As mentioned above in regards to FIG. 1, an encoding of an instruction and the bit positions therein may be defined by an Instruction Set Architecture (ISA). In other words, decode logic 515 is designed and configured to recognize certain patterns in code/instructions. So when begin instruction 506 is received with a specific operation code (opcode), decode logic 515 is designed and configured to look at bit position 506 b. If 506 b is set to a begin hot section value, then decode logic 515 recognizes that a hot code section 505 is being defined. And the rest of the pipeline stages (e.g. recirculation logic 520, as well as other stages) take predefined actions based on decode logic 515's interpretation of field 506 b. Note that field 506 b may be part of the instruction itself, a prefix, hint, an appended bit, or other field or storage location that associates information with an instruction. As may be implied by the numerous forms of marking an instruction, such marking may be explicit (i.e. definitively marking section 505 as hot) or may be a hint (i.e. a software indication that section 505 is hot, which hardware or firmware may choose to accept or ignore based on any other factor).
Therefore, once hot section 505 is identified and marked, either by hardware, firmware, software, or a combination thereof, decode logic 515 decodes code that is fetched by front-end logic 510 (e.g. code section 505 is fetched into an instruction cache (not shown)). In response to decode logic decoding begin instruction 506 with bit position 506 b marked, recirculation logic 520 enters a detection mode. Here, the beginning of code section 505 has been encountered, but the entirety of the code section may not yet have been discovered. Therefore, in detection mode instructions of code section 505 are decoded by decode logic 515 and stored in recirculation logic 520 in a decoded format. Note that storage of the decoded format of hot code section 505 in recirculation logic 520 doesn't preclude normal pipeline operation as well (e.g. storage of the decoded instructions in normal buffers and the normal dispatch process). In this scenario, in the loop detection mode, recirculation logic 520 is loading the decoded format of code section 505. And in at least partially parallel, execution logic 530 is executing the decoded format of code section 505. As a result, the instructions are dispatched from either recirculation logic 520 as it loads or normal buffers, depending on the chosen implementation.
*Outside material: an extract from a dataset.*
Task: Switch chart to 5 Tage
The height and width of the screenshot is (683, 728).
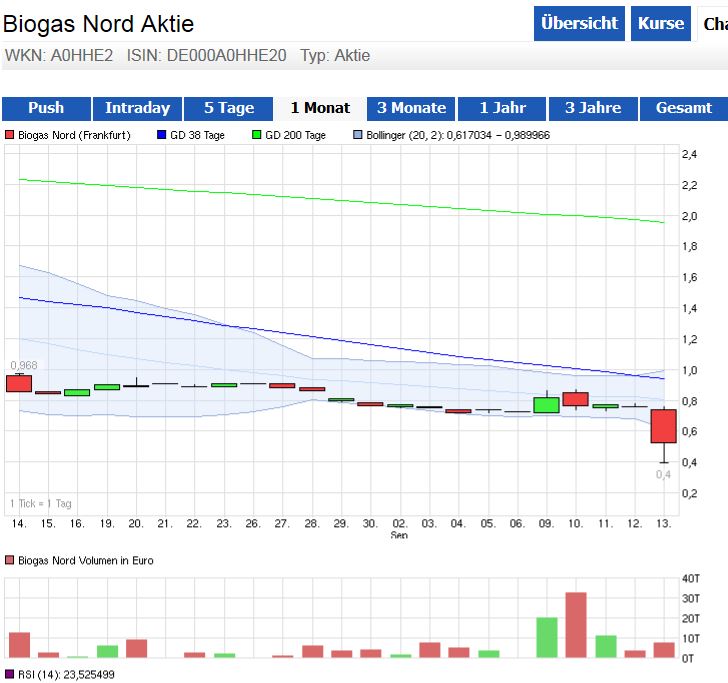Action: point(229,108)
In one embodiment, recirculation logic 520 includes a storage structure coupled after decode logic 515 to hold the decoded format of hot code section 505. The storage structure may include any known non-transitory readable medium or structure. Examples of such a storage facility include a queue, a buffer, registers, memory, cache, etc. From the difference alone between FIGS. 1 and 5, it can be seen that numerous processor pipeline stages have been omitted from the illustration in FIG. 5. However, recirculation logic 520 is depicted as coupled after decode logic 515, but any number of stages may be present between decode logic 515 and recirculation logic 520. And in one embodiment, recirculation logic 520 is coupled closely to execution logic 530, such as in a stage immediately preceding execution logic 530. Here, the size of a recirculation buffer (i.e. the size of code portion that is able to be accommodated) may be chosen based on a number of factors including: how large of a code section to accommodate, an amount of time to power-down and up front-end logic that dictates a minimum size of a code section to enable such power savings, a size of code section to ensure a performance benefit, cost and complexity of the storage structure, die space, and another known design tradeoff for implementing processor unit(s)/hardware.
In one embodiment, recirculation logic 520 also includes or is associated with control logic to perform code recirculation. In a most basic form the recirculation logic includes a dispatch-like logic (or re-use of existing processor dispatch logic) to dispatch the decoded instructions from the storage structure in recirculation logic 520. For example, much like an instruction pointer is utilized for referencing a current (or next based on the perspective) instruction to be executed, recirculation logic 520—in one example—includes a recirculation instruction pointer. In this scenario, instead of an instruction ‘address’, the recirculation instruction pointer points/references a current decoded instruction within the storage structure. As a simple illustrative example, the first instruction position in the storage structure is 0, and the positions count up. Here, the instruction pointer may simply include a register to hold a value (e.g. 3 referencing the 4th instruction position in the storage structure). The dispatch logic then dispatches the instruction referenced by the recirculation instruction pointer to execution logic 530 for execution and increments the instruction pointer to the next position in the recirculation storage structure. Moreover, when code section 505 includes a loop, then control logic is further to loop the recirculation instruction pointer when it reaches the ‘end’ of the loop (e.g. the end of the loop body, which may include a branch instruction to return execution to the start of the loop for another iteration) until an iteration condition is met (e.g. until the number of iterations through the loop have occurred or other end of iteration condition is encountered).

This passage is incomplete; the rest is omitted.